Per spingere sul chatbot, Altman avrebbe deciso di far slittare altri progetti, come quelli sulla pubblicità, sulla sanità, i consigli per lo shopping o l’assistente personale Pulse. Il mantra è lavorare sull’uso quotidiana del chatbot, migliorandone le funzionalità di personalizzazione, la velocità, l’affidabilità e la possibilità di rispondere a una gamma più ampia di domande.
Non è la prima volta che per OpenAI scatta l’emergenza ChatGPT: in agosto era stato dichiarato il “codice arancione” dopo che l’ultimo modello del popolare chatbot non aveva convinto gli utenti, costringendo la startup a correre ai ripari e aggiornarlo seguendo le indicazioni dei consumatori.

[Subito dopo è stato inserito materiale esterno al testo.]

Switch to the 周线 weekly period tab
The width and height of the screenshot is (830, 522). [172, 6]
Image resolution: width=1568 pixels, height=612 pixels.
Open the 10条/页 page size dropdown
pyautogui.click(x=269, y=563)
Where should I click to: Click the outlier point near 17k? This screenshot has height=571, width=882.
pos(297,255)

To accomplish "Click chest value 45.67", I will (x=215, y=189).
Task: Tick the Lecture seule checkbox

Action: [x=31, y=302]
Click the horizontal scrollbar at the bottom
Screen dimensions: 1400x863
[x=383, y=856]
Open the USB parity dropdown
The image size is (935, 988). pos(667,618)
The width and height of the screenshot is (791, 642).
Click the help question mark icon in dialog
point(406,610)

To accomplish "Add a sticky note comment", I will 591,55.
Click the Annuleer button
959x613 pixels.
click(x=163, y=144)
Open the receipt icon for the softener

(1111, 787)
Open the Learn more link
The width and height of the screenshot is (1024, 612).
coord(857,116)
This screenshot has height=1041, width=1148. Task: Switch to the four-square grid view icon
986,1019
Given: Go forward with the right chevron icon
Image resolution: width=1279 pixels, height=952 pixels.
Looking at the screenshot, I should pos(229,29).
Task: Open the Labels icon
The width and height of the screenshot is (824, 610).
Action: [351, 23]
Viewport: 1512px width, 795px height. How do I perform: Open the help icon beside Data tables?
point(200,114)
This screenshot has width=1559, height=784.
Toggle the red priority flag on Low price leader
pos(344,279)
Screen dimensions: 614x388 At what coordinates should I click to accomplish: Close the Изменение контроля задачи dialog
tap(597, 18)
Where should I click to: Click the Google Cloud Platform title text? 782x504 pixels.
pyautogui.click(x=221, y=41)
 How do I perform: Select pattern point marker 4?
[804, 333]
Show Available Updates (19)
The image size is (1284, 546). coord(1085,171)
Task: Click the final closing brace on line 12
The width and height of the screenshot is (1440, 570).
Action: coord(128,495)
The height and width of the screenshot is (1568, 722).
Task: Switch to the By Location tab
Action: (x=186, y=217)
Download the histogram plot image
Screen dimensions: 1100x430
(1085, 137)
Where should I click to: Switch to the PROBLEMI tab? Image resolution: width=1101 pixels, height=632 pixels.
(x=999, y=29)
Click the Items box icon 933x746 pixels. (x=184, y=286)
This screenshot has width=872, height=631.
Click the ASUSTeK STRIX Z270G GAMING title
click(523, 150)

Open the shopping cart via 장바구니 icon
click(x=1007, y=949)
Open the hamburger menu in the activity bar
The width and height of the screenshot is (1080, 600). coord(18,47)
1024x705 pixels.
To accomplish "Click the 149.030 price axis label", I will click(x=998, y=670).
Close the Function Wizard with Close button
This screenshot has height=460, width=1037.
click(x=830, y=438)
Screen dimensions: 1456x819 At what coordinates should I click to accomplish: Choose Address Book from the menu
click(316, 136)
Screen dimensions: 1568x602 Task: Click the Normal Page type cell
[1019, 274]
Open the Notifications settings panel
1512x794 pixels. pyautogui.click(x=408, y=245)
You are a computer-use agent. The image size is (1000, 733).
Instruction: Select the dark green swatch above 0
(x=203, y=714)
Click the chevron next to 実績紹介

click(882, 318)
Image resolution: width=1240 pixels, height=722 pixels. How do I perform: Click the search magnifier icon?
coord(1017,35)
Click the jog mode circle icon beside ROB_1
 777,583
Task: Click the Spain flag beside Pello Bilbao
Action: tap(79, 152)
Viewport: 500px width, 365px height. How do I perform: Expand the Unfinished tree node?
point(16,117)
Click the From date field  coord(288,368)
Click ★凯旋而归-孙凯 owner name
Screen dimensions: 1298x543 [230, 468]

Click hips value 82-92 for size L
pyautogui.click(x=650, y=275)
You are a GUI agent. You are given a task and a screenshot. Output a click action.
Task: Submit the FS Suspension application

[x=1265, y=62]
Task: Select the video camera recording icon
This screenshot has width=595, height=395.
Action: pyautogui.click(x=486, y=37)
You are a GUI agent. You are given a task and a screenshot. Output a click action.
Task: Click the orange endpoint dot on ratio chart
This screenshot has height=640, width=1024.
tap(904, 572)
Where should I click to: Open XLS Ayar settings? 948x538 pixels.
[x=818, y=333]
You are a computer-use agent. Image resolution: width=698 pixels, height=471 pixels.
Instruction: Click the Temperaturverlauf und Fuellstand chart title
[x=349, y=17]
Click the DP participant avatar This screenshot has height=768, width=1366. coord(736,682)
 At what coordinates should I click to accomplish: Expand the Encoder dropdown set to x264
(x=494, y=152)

Modelli di finanziamento diversi
Rispetto alle sue rivali Google e Anthropic, OpenAI è in una posizione di svantaggio. La startup non è infatti redditizia ed è costretta a raccogliere fondi a ritmo costante per finanziare il suo sviluppo, trovandosi quindi in maggiore difficoltà rispetto a colossi – a cominciare da Big G – che invece possono utilizzare i loro ricavi per gli investimenti.
In confronto ad Anthropic OpenAI sta adottando una strategia che la espone a più rischi finanziari. Mentre Anthropic privilegia la cautela spingendo per una crescita dei costi in linea con quella dei ricavi, OpenAI è più aggressiva riflettendo la maggiore tolleranza per il rischio di Altman.
Un approccio diverso che si ripercuote sulle finanze societarie: Anthropic raggiungerà per la prima volta il break even nel 2028, quando OpenAI stima perdite operative per 74 miliardi di dollari. L’utile è invece atteso per il 2030.
Utenti e Microsoft per rassicurare
Finora, Altman è riuscito a disinnescare i timori del mercato per la tenuta dei conti di OpenAI grazie all’ampia platea di utenti di ChatGpt e alla leadership della società nella ricercare per l’IA.
A rassicurare è stato anche all’accordo raggiunto con Microsoft per trasformare la startup in una società a scopo di lucro, più indipendente da Redmond e in grado di raccogliere fondi più facilmente e competere sul mercato liberamente.